I would add that if "a requirement that you understand X before you can even start to work on the code" is the case then your abstraction has - arguably, I may be wrong! - failed. My DOM iterator abstraction would take some effort of understanding to maintain, which was my concern, but it was a very simple black box to use.
A simple example of an abstraction for which this is not true is the MVC design. If you don't understand how it works, you don't know where to begin looking to make a change to the system.
And yes, some abstractions truly are basic tools. And the more experience you have, the more basic they seem, and the more such tools you have.
I am not arguing against abstraction per se. What I am arguing is that abstractions bring a cost, and that cost adds up. A project needs to find an appropriate balance, and there is a tendency for experienced programmers to draw that balance at a point that may or may not be appropriate for the people who have to maintain the system after them.
Which is why what really matters in programming is "communities of shared abstractions."
This is part of what you get with a language, but it depends on the language. (We've seen Javascript users split into several such communities, I'd say).
Or it can be what you get with a framework -- one of the main values of Rails is that people who have learn it's abstractions can look at each other's code and understand it. This applies to third-party extensions to Rails that get especially popular too, like say Devise. (The downside is when those abstractions aren't good, and you want to use something else instead... now everybody finds your code difficult to understand).
When we talk about a language having a good stdlib, a lot of what we're talking about is providing a good set of abstractions that everyone will learn, making their code understandable as well as interoperable with other developers'. JS's lack of much of a stdlib may be not unrelated to JS schism into several communities of shared abstractions...
I don't think it's really about "minimizing abstractions", it's not even possible to do so -- it's about which abstractions how. The important point you make is that abstractions that are understood by a community of programmers, from which those who work on your code are likely to be from -- actually practically have less cost than abstractions that will be unfamiliar with them.
Replying to myself as I thought of an example from my own past which is relevant.
After discovering the eye-opening expressivity of functional programming years ago with Dylan and Haskell, I had a substantial project in javascript. I found JS supported first class closures and lambdas, which allowed me to make iterators.
The novelty was they were iterators not over lists but over trees (DOM trees in this case but of course any tree could be made iterable).
I understood there would be a learning cost for anyone who took over from me so I left plenty of docs and pointers. It would not be a small cost either, my successors would have to learn to think differently, at a higher level and possibly rather alien (to them) way.
But was it worth the cost, bloody hell yes! Not having that iterable and rather declarative abstraction over DOM trees would have greatly bloated the code and consequently brought in bugs by the bagful. I would do in a couple of lines what would have taken half a page to do, in many locations.
So it had a human cost but if you could overcome that, a seriously huge human benefit.

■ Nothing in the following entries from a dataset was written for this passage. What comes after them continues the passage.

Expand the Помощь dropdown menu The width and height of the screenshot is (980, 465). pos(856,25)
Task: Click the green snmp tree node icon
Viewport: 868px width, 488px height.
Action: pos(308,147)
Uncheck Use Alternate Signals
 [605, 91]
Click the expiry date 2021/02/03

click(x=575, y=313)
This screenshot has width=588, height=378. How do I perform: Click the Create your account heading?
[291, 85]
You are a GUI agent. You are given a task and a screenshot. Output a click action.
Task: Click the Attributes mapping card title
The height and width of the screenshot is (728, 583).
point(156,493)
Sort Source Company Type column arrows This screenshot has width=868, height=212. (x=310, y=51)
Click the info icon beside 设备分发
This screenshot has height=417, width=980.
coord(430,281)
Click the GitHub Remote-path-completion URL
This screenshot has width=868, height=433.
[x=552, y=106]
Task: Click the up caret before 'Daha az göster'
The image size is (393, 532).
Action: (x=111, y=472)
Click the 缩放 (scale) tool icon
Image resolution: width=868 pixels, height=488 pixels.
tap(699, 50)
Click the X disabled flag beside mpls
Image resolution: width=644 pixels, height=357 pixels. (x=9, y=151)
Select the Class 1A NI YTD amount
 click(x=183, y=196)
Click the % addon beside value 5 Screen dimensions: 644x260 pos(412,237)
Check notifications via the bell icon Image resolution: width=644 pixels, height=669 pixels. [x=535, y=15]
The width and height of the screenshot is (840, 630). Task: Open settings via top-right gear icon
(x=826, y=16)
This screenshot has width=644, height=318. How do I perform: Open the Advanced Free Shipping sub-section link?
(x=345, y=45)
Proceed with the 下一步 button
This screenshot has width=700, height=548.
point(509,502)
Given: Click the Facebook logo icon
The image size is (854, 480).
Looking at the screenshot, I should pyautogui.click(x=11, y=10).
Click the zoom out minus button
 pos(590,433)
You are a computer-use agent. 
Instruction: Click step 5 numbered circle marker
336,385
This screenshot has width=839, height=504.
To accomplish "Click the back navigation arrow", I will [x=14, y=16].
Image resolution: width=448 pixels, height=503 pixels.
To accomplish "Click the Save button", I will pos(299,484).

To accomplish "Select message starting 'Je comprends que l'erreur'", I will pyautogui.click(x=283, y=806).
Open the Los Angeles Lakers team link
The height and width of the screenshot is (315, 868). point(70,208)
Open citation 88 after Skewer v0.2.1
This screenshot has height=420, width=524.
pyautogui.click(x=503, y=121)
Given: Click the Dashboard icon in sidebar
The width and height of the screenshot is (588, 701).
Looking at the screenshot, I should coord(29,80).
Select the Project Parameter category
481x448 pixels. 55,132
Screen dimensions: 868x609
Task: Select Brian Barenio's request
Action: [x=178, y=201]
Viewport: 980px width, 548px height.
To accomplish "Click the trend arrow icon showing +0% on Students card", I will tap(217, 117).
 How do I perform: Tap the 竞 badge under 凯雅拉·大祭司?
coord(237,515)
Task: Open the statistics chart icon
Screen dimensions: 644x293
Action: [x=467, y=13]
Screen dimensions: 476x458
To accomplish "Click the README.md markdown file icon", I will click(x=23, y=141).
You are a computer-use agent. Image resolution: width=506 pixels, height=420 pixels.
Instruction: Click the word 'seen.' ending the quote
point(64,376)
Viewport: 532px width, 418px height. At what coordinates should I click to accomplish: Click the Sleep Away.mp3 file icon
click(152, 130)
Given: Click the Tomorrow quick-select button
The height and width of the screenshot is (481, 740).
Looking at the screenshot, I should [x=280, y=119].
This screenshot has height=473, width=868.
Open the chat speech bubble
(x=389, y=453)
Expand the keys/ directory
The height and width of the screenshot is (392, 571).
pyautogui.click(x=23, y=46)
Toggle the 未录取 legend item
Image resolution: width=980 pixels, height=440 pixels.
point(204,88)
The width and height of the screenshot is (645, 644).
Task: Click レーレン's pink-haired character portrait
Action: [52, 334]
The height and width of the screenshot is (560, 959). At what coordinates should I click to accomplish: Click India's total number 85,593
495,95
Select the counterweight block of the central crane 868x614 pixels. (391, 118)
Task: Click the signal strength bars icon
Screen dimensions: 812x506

What happened was interesting and unexpected. I was building on top of an application (call it H) which had the DOM trees to manipulate, and JS to manipulate it with. I was reporting new bugs in H continuously, 1 or 2 every day.
Because of the abstractions I'd done (it wasn't only tree iterators) I could largely work around the bugs invisibly - I pushed the bug-special-case-handling code down to make it invisible when using my abstractions.
That made it all too viable to continue using an crappy, flaky product far longer than would have been possible - or sensible - without those abstractions. I'd turned the abstractions' value into a liability!
I finally told them it wasn't worth continuing with H, they junked it AFAIK and I walked away.
What abstractions?
What costs of these? In human comprehension, in runtime, in reliability, in mem/cpu?
Can you give examples which I can usefully learn so as to avoid?